New Delhi, Sep 7 - Mahatma Gandhi's legacy of Hind Swaraj can be best understood while trying to find solutions to problems that confront the Indian market, says veteran columnist and Mumbai-based activist-author Rajni Bakshi.
Bakshi's book 'Bapu Kuti', which explores the lives of 12 people rooted in Gandhian principles who gave up lucrative jobs to discover practical ways of political and social transformation, inspired film director Ashutosh Gowariker to make the hit Shah Rukh Khan starrer, 'Swades'.
'In trying to find new solutions, you suddenly take recourse to the same Gandhian solutions that the Father of the Nation recommended in the early decades of the last century - self-sufficiency, freedom and swaraj - almost unconsciously,' Bakshi told IANS in a free-wheeling interview in the capital.
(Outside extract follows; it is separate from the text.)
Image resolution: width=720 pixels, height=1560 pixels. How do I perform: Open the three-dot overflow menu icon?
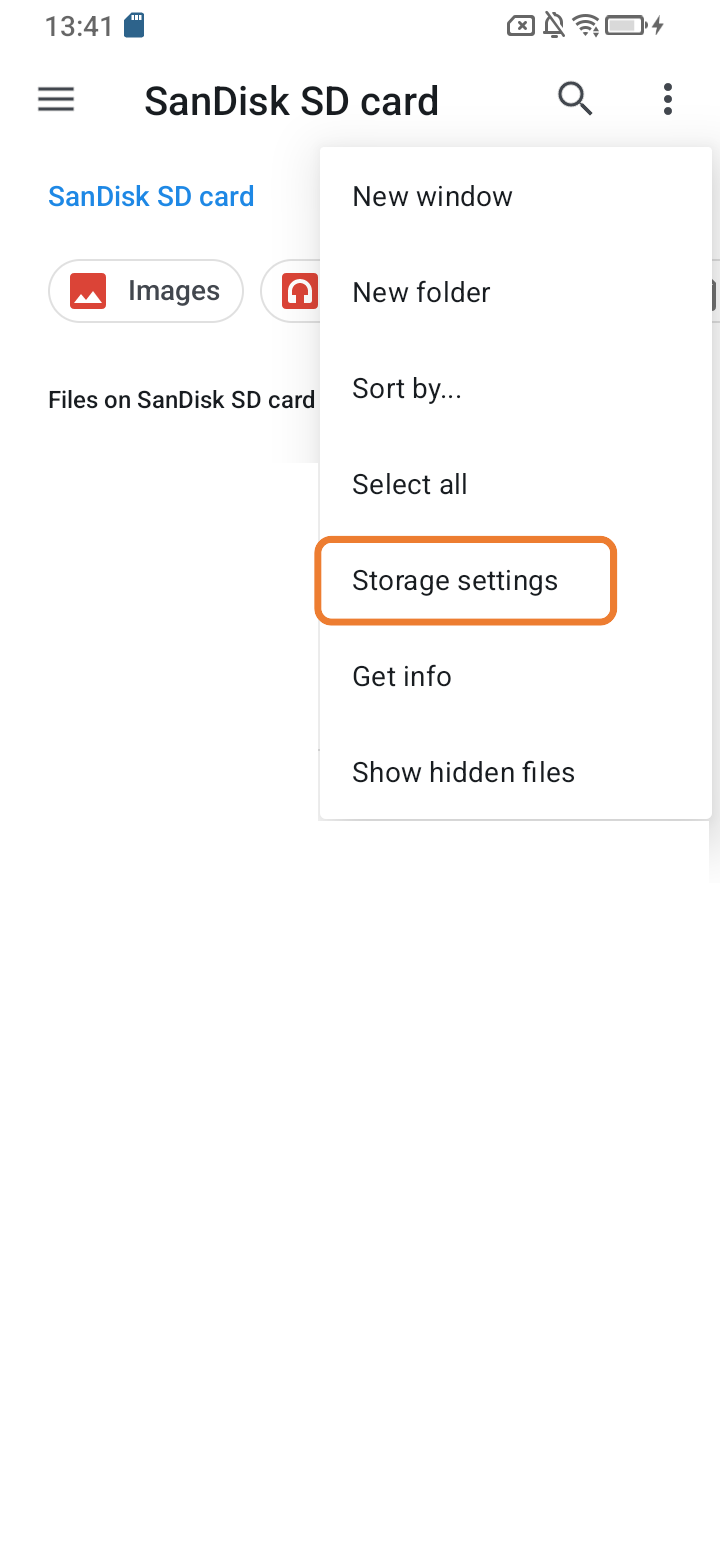(x=667, y=99)
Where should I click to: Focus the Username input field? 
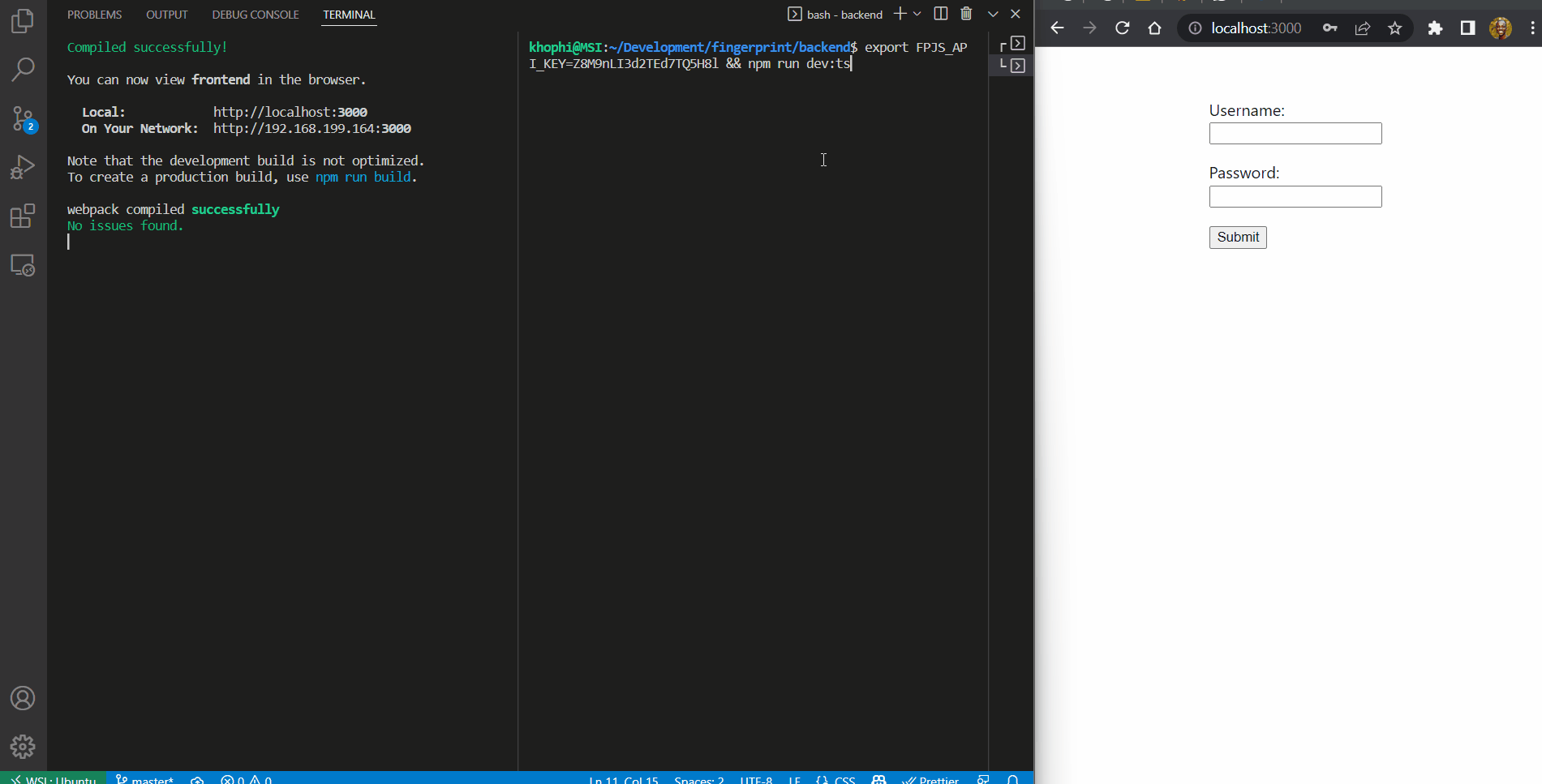pos(1295,134)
'It is more powerful than reading Gandhi.'
Bakshi's new book, 'Bazaars, Conversations and Freedom: For a Market Culture Beyond Greed and Fear', which she says 'is a tribute to the spirit of Hind Swaraj', was released at the India Habitat Centre in the capital last week.
It is a narrative about people forging solutions to the problems of unbridled markets and demonstrating that a more mindful market culture is possible.
The narrative takes the reader from the ancient Greek Agora, the Indian choupal and the native American gift culture to the present day Wall Street - to show that a free market can serve society rather than govern it.
'My book encourages people to rethink their assumption that the market is an overarching institution and goes back to the drawing board in trying to redefine how the market should work in the society we live in,' Bakshi said.
What is a market?
'The most obvious answer that comes to mind is the Sensex. But it is just a part of a larger mindset called the free market. So, what the stories in my book do is to distinguish the ancient bazaars from the modern markets that operate on the freedom to exchange, freedom of opportunities and the freedom to define purpose in ways to link commerce with the rest of life.'
According to Bakshi, the free market concept emerged in the 18th century on the idea that 'social and political dimensions should be kept separate from the economic dimension'.